106話 ルーミス魔法武具店
「うーん良い天気」
酒場のマスターから紹介してもらった宿屋で一泊した私達は、マルセーヌの街を探索していた。マスターによれば、マルセーヌの街から、南にはもう大きな街はないという。この街でしっかりと準備して行くことをおすすめされたのだ。
「見て!イーナ様!魔鉱石が売ってるよ!」
ルカが指を差した先には確かに魔鉱石が所狭しと並んでいた。小さいサイズではあったが、確かに秘めた魔力を感じられた。
「ルーミス魔法武具店……?」
看板には、そんな風に書いてあった。魔法武具?はじめてきいたぞ……私達は早速、その店へと足を運んだ。
「いらっしゃい……魔法武具をお探しかい?」
ドアを開くと、鈴の音の共に、奥からおばあちゃんが顔を出した。
「こんにちは!ちょっとお聞きしたいんですけど、魔法武具ってなんなんですか?」
「珍しいこともあるもんだね……お前さん方魔法武具をしらんのかい? 最近この地方での必需品とまでなっているというのに……」
「私達、シャウン地方から来たんです!」
ナーシェがフォローするように、店主に向かって言った。店主のおばあちゃんはやれやれといった表情で、説明をはじめてくれた。
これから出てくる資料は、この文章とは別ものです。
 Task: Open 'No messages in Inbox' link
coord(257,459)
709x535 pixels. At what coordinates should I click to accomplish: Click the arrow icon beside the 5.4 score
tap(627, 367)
「そーかい、ずいぶん遠いところからご苦労様なことだねえ。魔鉱石を利用し、魔力を持たない人間でも魔法を使える技術。それが魔法武具だ。まだ製品としては、この地方しか流通していないから、知らないのも無理はないか……」
「魔法を使えるんですか?私達にも?」
ナーシェが、店主の話に食いつく。ナーシェは私達とは違って、人間である。魔法が使えないというのも至極当然のことではあるが、もしかしたら、何か劣等感のようなものも持っていたのかもしれない。
「例えば、これ。火属性の魔法武具だと、火の魔法を使いこなせるさね!通常の魔法武具は火と水、氷と雷と風の5種類があるよ!」
「これを使えば、私もイーナちゃんみたいに魔法を使いこなせるかもしれないですね!」
ナーシェは目を輝かせながら、こちらの方を見ていた。すると、ナーシェの話に興味を持ったのか、店主はこちらの方をじっと眺め、口を開いたのだ。
「お前さん……その2本の剣…… ずいぶんと強力な魔鉱石で出来ているようだね……相当な業物だね、魔法使いかい?」
特に嘘もつく必要も無いだろう。そういうことで、私は首を縦に振って返した。店主は私のほうを見て頷いた。
「なるほど……相当な魔法使いと見た。あんた、その若さでただもんじゃないね…… わざわざ遠いシャウンの方から、どうしてここに来たんだい?」
「私達、南の方へ向かおうと思っていたんです」
私の言葉に、店主が一瞬表情を強張らせた。そして、先ほどまで同じように、落ち着いた様子で続けた。
「お前さん達が何を目的に南に行こうというのか、そこまで詮索するつもりはないが、これはあくまでかりそめの道具だ。そこまで過信はしちゃ駄目だよ」
「それでも、少しでもみんなの役に立ちたいんです」
ナーシェは真面目な表情で、店主の方に向けて言った。店主のおばあちゃんはふっと笑うと、ナーシェの方に優しい笑顔を向けた。
「お前さんも、苦労してるんだね……わかった。どの魔法武具がいいんだ?」
「イーナちゃんは確か、火と氷を使えるんですよね……なら、水か雷か……」
ナーシェはぶつぶつと呟きながら、商品をじっくりと選んでいた。ルカやルートも加わって、みんなで話が盛り上がっているようだ。すると、店主は私の元に近づいてきて、耳元でこそっと呟いたのだ。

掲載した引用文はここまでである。